You have read every single word of all the TOS you ever signed? I find that
very hard to believe.

> Don't buy stock in a privacy company if you're not happy with the
> constraints on it. One of the common key differences between private and
> public companies is that you can't sell or transfer stock in private
> companies without their approval. You know that when buying it initially, or
> when agreeing to receive it as compensation.

If we talk about the letter of the law, then you don't need to sell the stock,
you can sell futures of it at your own compliance. The company can't prevent
you from doing that by letter of the law. But the SEC can. The contract is
only enforcible in practical terms because as an employee or investor you are
disallowed from making any legal claim about the stocks you are entitled to.

Also, the argument that it is 'legal' is entirely a different thing. I never
mentioned legality, I said ridiculous. Its not a moral, economic or practical
argument to say that something is 'legal'. Saying something is legal is one of
the lowest forms of defense for an action. Its saying that the only purpose of
it is that they cant put you to jail for doing it.
####
What to work on
Carry forward the forum exchange about restrictions on selling private-company stock, beginning right after its final sentence. The material that comes after has no role here.

Information shown
####
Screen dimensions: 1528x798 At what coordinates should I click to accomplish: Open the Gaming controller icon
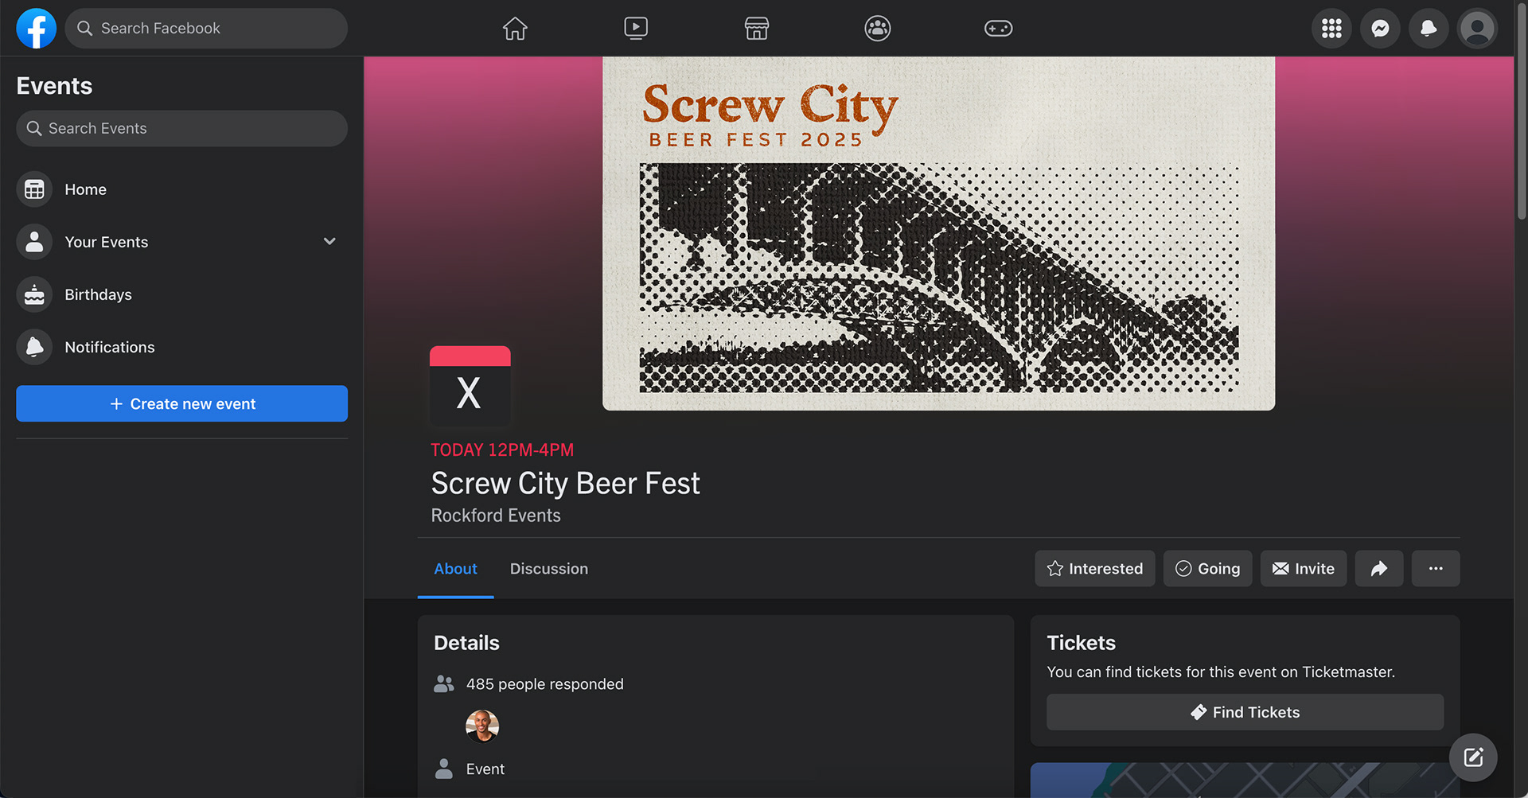998,29

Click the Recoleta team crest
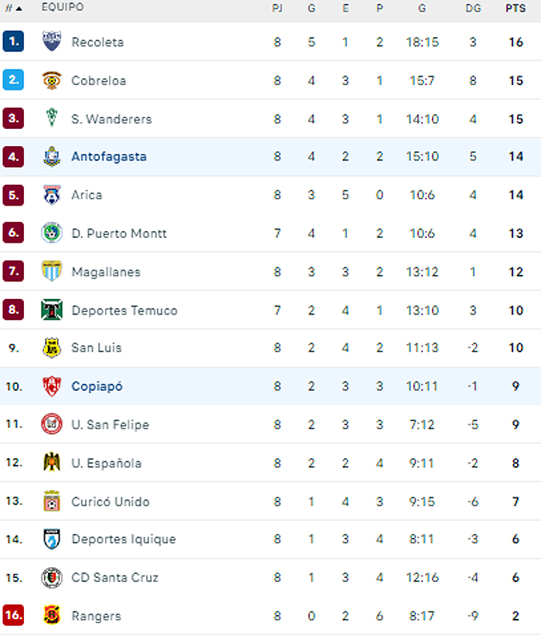point(52,42)
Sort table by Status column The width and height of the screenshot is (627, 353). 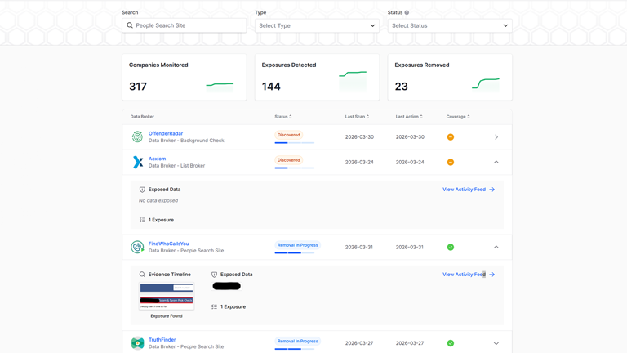coord(283,117)
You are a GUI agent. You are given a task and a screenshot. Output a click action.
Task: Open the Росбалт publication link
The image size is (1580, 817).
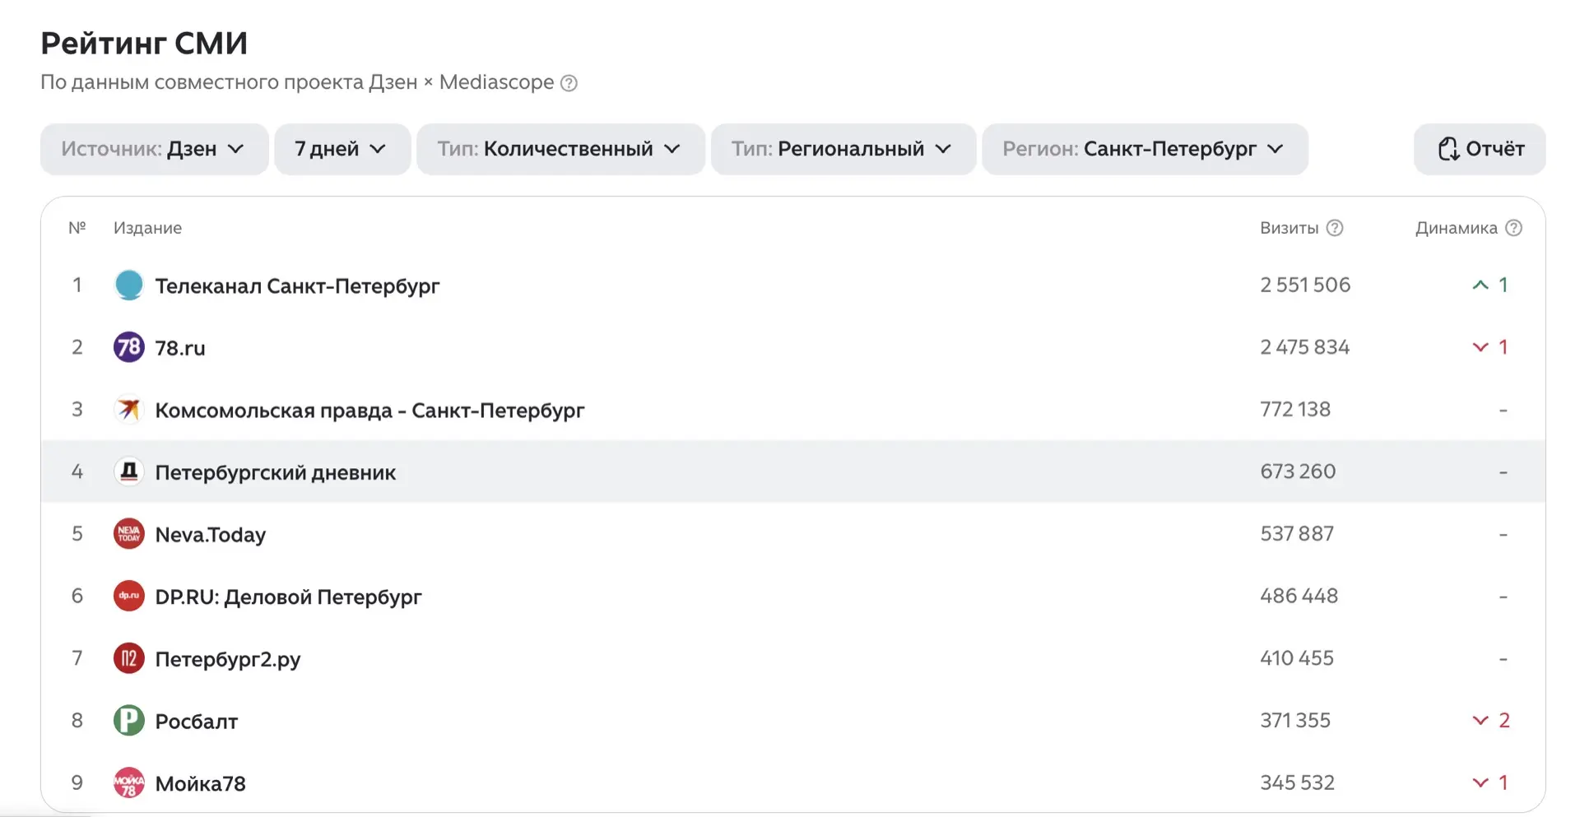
####
Response to the exercise
> There are legitimate reasons why private companies don't want their stock to
> be transferred willy-nilly. For one, it makes the cap table larger and more
> complex, which complicates further funding or purchase agreements. Two, if
> the cap table grows too large, then the company may become subject to
> onerous SEC regulations that are more appropriate for public companies (but
> without receiving the corresponding benefits). Three, since shareholders are
> entitled to certain information about the company, private companies limit
> ownership so that they're not obligated to share this information with
> people they do not trust. There are probably more reasons.

Very nice, but there is a much more important reason why companies want to not
be able to sell off shares: they benefit economically directly because of it.
Because the owners get the shares back when people dont buy them, and they
have information asymmetry with the employees. AS an employee you have a lot
less information.

If employees could sell their stocks willy nilly, every employee that leaves a
startup and doesnt want to buy stock to keep would sell them in the open
market, which would dilute the value of companies big time while making
employees richer.

Hm.

------
tristanj
Tip for people buying on Coinbase: you can avoid their fee entirely by using
GDAX. Deposit the money into your USD wallet first (no cost), then transfer
the money to GDAX (no cost), and place a limit order (no cost). You may need
to babysit your limit order for a couple minutes but this trick saves you $15
for every $1000 you buy.

I think there is little reason not to do this unless 1) you value your time
very highly or 2) you can't be bothered. I honestly think most of Coinbase's
revenue comes from people in the latter group.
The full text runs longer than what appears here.